= Beginning of Section =

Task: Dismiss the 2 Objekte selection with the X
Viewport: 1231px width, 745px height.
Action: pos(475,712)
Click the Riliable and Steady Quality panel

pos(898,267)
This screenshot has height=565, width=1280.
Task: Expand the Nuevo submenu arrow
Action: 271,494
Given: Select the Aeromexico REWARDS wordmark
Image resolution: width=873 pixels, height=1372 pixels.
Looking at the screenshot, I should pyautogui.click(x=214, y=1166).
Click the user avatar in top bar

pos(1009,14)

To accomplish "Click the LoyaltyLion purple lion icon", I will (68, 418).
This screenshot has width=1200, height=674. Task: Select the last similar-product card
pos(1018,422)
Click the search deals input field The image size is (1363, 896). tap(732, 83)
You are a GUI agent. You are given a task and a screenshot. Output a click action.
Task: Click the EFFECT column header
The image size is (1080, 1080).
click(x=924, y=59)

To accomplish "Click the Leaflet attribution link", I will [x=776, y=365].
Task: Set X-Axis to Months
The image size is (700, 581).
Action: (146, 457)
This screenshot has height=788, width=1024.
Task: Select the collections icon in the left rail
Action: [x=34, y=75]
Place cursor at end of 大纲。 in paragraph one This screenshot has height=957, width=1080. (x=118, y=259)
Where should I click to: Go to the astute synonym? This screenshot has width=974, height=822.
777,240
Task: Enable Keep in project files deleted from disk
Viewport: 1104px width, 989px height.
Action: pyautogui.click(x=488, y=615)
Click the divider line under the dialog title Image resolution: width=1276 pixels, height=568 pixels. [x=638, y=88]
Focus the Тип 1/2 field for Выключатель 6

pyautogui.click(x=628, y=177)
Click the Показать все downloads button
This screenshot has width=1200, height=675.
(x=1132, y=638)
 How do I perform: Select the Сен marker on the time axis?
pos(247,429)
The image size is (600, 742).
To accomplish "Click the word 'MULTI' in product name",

= End of Section =

Problem description: The required output is the exact run of lines from the one with "Task: Enable Keep" through the final line of the entries.

Exercise output:
Task: Enable Keep in project files deleted from disk
Viewport: 1104px width, 989px height.
Action: pyautogui.click(x=488, y=615)
Click the divider line under the dialog title Image resolution: width=1276 pixels, height=568 pixels. [x=638, y=88]
Focus the Тип 1/2 field for Выключатель 6

pyautogui.click(x=628, y=177)
Click the Показать все downloads button
This screenshot has width=1200, height=675.
(x=1132, y=638)
 How do I perform: Select the Сен marker on the time axis?
pos(247,429)
The image size is (600, 742).
To accomplish "Click the word 'MULTI' in product name",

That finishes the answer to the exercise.